> _Exercise brief_
Read the lines below, and copy any that contain the string "computer".
******************************
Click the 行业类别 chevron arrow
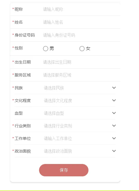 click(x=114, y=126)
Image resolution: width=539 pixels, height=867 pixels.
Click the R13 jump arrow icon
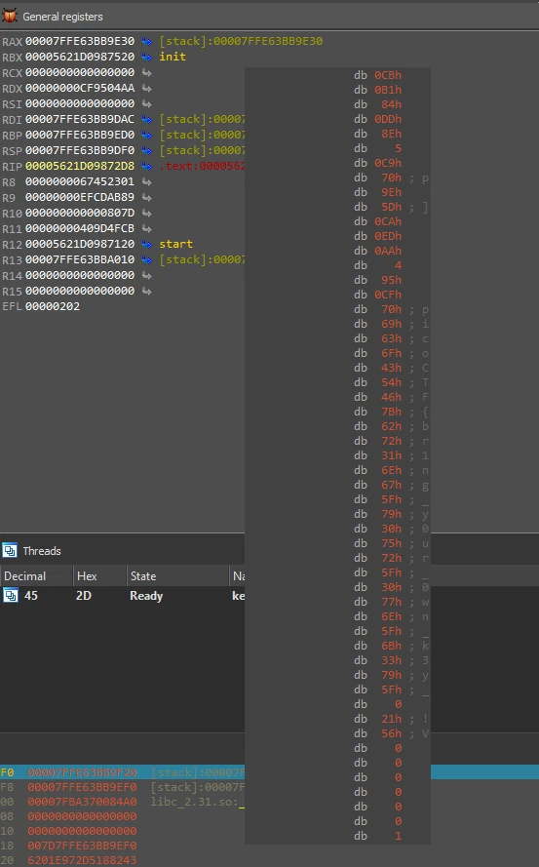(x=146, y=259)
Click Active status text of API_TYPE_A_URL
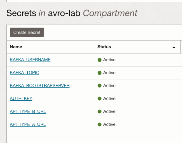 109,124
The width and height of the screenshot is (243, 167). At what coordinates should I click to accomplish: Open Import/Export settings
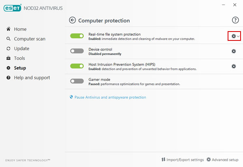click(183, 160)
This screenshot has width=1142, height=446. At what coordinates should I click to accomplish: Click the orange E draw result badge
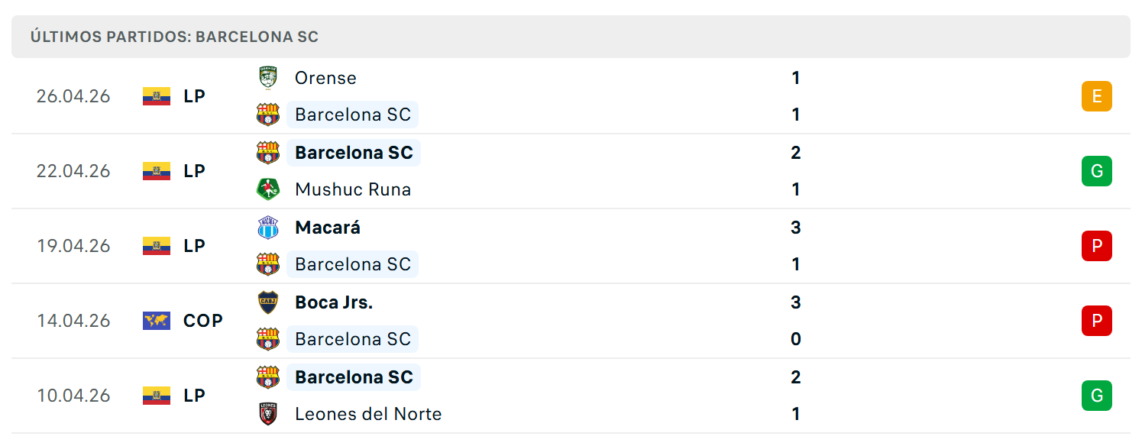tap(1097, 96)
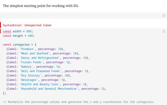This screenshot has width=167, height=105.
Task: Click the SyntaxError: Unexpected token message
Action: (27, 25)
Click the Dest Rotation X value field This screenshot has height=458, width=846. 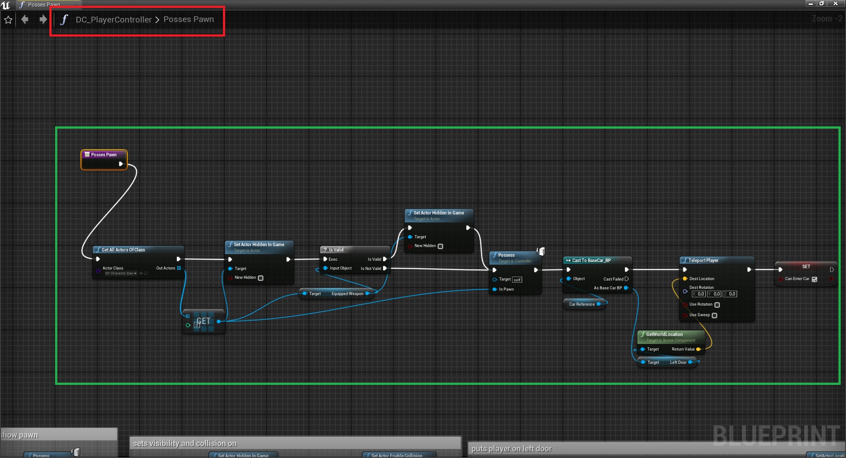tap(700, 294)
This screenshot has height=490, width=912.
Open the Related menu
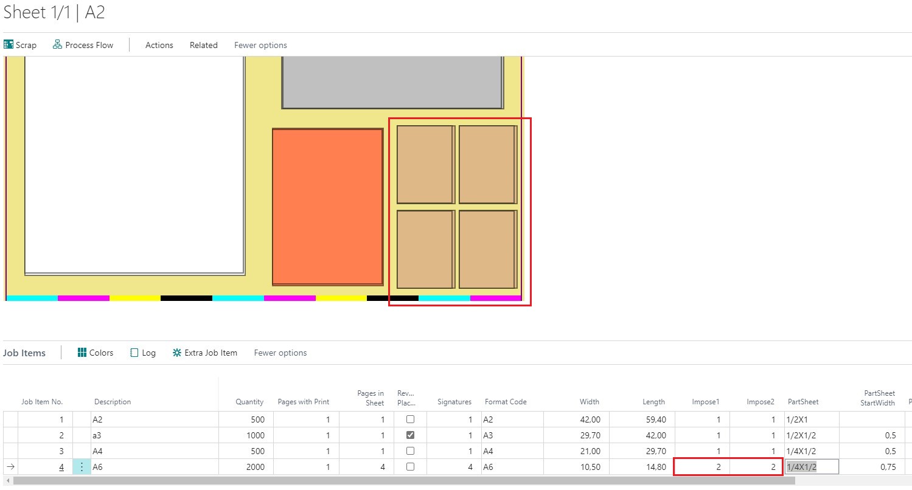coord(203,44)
******************************
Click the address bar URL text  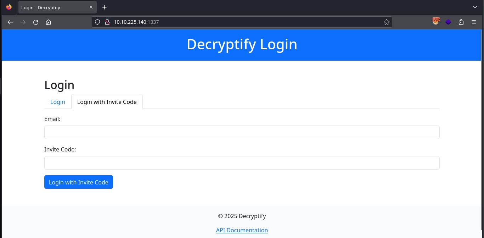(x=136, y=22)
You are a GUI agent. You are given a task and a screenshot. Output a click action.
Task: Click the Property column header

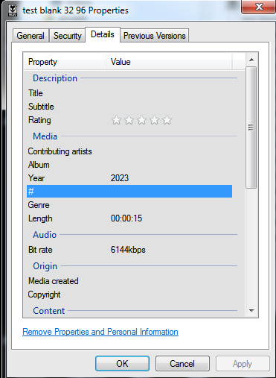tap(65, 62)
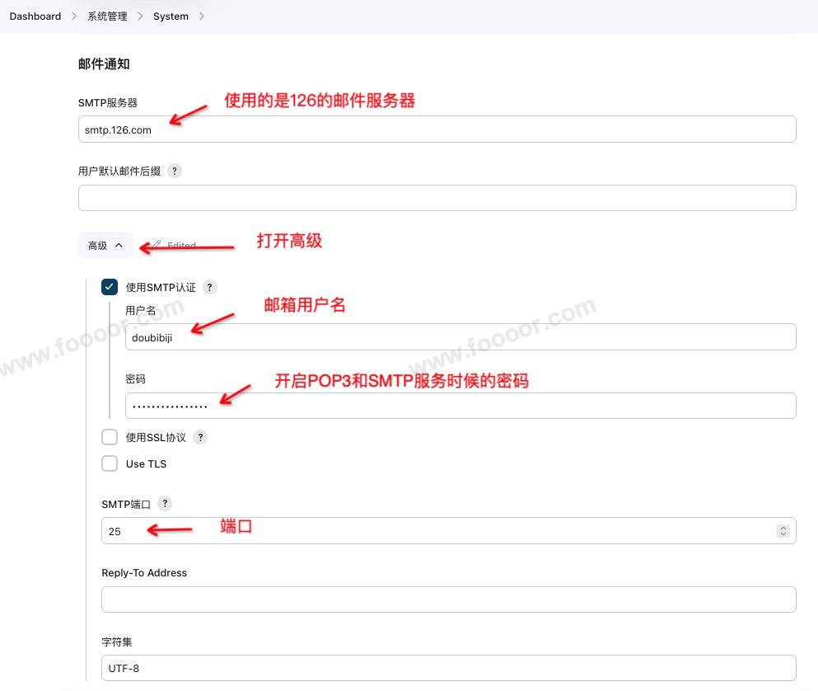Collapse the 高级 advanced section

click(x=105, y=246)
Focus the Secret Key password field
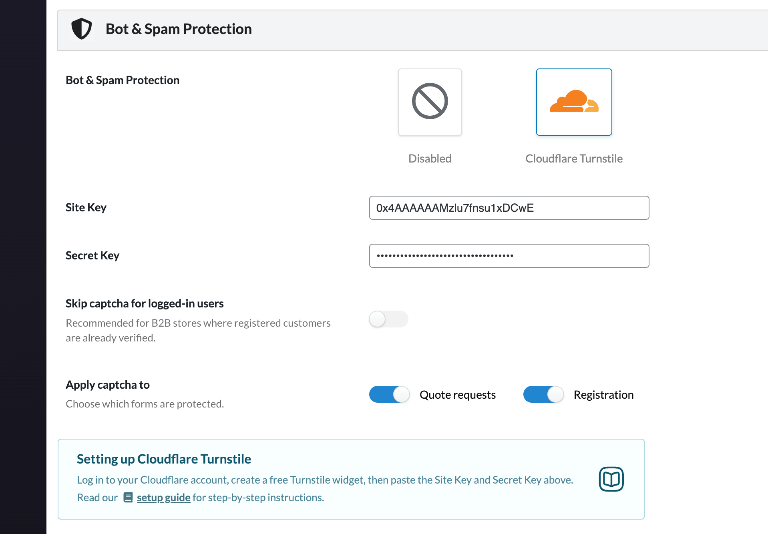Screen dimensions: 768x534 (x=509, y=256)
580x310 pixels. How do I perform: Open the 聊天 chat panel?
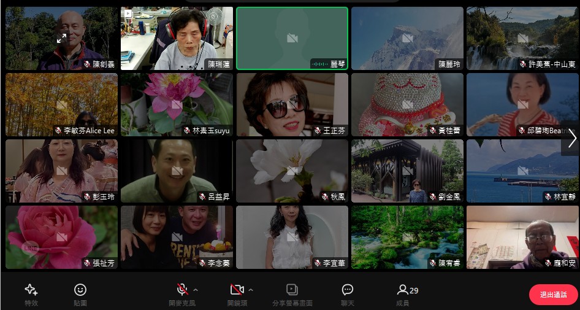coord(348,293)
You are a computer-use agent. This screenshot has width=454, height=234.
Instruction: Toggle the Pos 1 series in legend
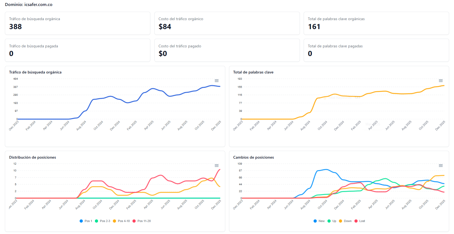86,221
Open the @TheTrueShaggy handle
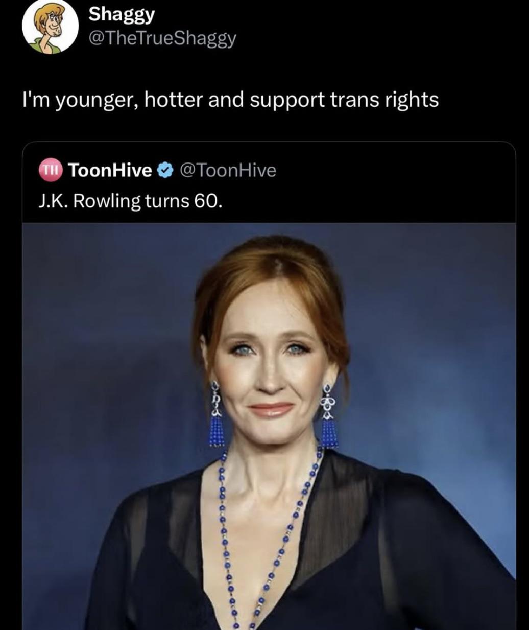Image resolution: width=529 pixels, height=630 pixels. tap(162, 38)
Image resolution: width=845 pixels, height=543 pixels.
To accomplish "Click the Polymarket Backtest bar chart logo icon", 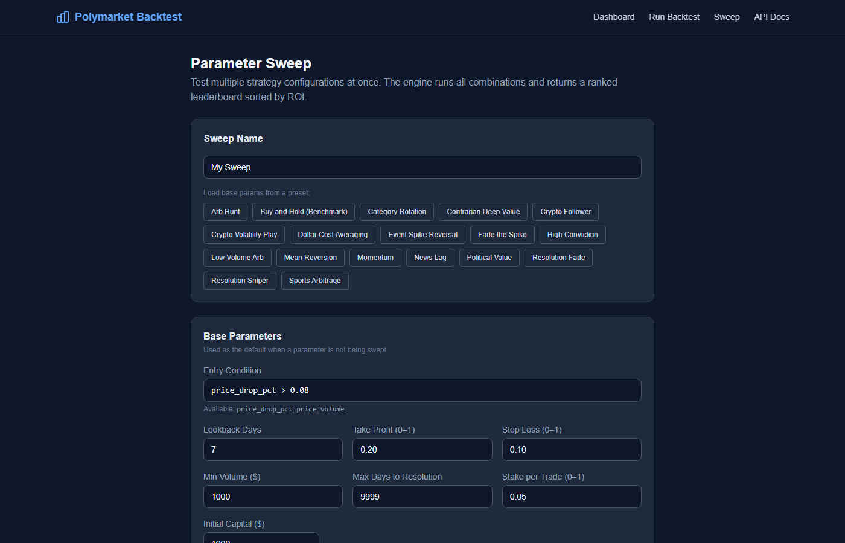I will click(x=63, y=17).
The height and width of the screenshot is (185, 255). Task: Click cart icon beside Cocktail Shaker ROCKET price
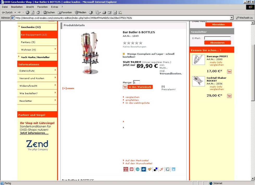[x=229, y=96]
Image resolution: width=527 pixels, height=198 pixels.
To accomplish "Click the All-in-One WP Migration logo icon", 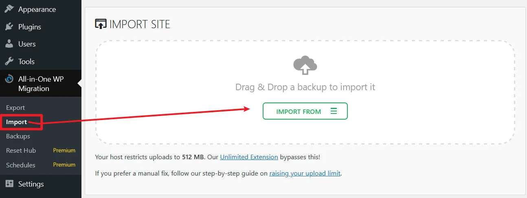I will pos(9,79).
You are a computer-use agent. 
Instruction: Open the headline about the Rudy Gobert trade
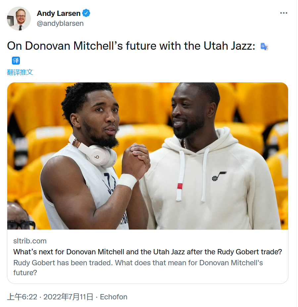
******************************
> _Task response_
You are a computer-use agent. This screenshot has width=454, height=234.
You are a computer-use agent. 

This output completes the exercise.